The new write-offs brought the fourth-quarter loss at the parent of the Bank of Baltimore to $94.6 million. The restated loss for the year was $126.5 million. Baltimore Bancorp recorded a $9 million profit in 1990.
Elisabeth Albert Hayes, a bank analyst for Chapin, Davis in Baltimore, said the bigger loss means more pressure on the bank's capital levels, which in turn means the company's planned restructuring might have to be more extensive than anticipated.
"I just sort of looked at [the announcement] and went, 'Oh, no,' " Ms. Hayes said.
The company, which announced the news after the stock market closed, ended yesterday at $7.375 a share, down 12 1/2 cents.
The company said all of the newly written-off loans had been classified "doubtful" or "substandard" by the bank before the review by the Federal Deposit Insurance Corp., and that all of the loans were made before the new management gained control in September.
Included was "a mixture of office buildings, hotels and land loans," said Daniel H. Burch, president of MacKenzie Partners, a New York public relations firm advising Baltimore Bancorp. Also included, he said, were construction loans and commercial mortgages, which had been considered less risky than construction loans earlier in the economic downturn.
The FDIC review covered July through October, but the company said it received the draft report recently. A final report is expected in the second quarter.
Stockholders led by Edwin F. Hale ousted Chairman Harry L. Robinson last year in a bitter proxy battle highlighted by fierce arguments over whether the former management had honestly assessed the quality of the bank's real estate loans. Mr.

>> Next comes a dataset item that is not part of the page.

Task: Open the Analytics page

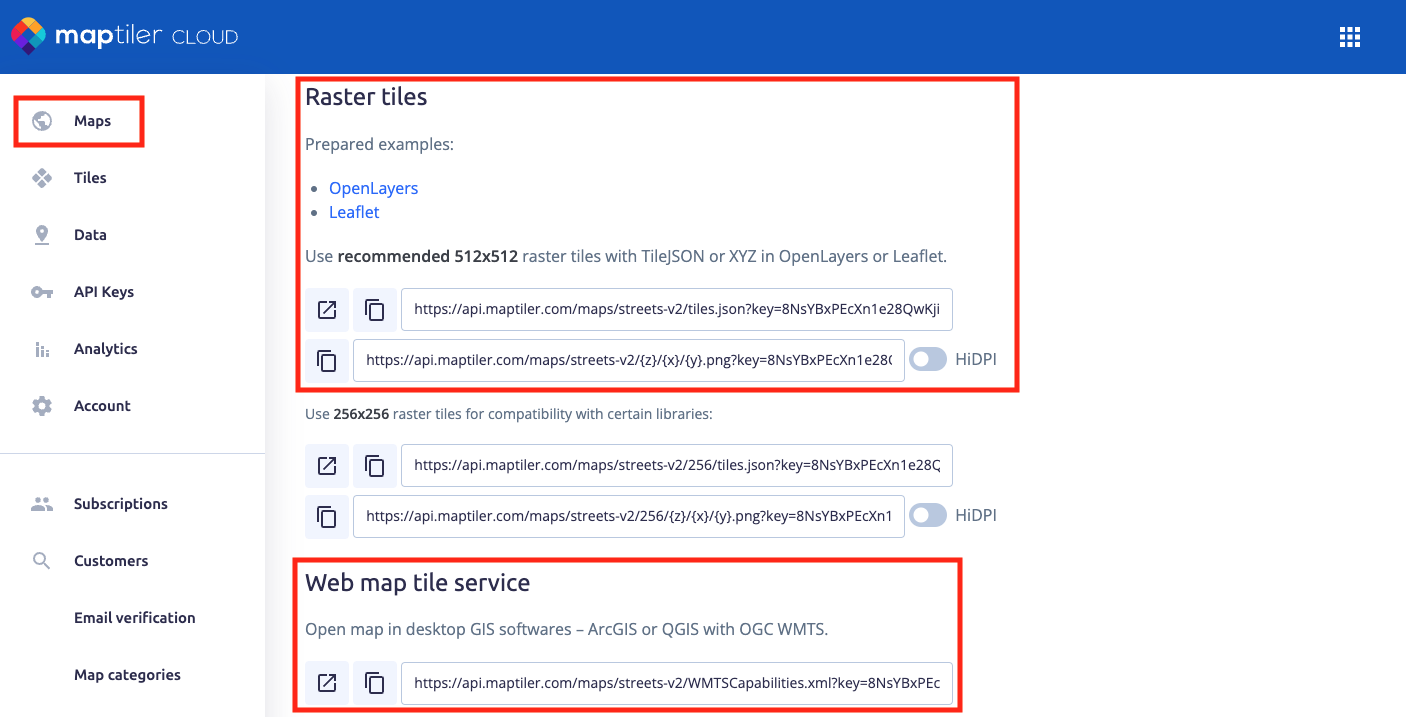Action: tap(105, 349)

Hale is now chairman of Baltimore Bancorp.
A company official said he didn't know whether the FDIC's approach to examining the bank last year differed from its approach in 1990, when Baltimore Bancorp made far fewer write-offs and smaller additions to loan loss reserves.
"The real estate market has deteriorated significantly in the past year," said David L. Spilman, treasurer of Baltimore Bancorp. "The FDIC knows that and won't leave any stones unturned."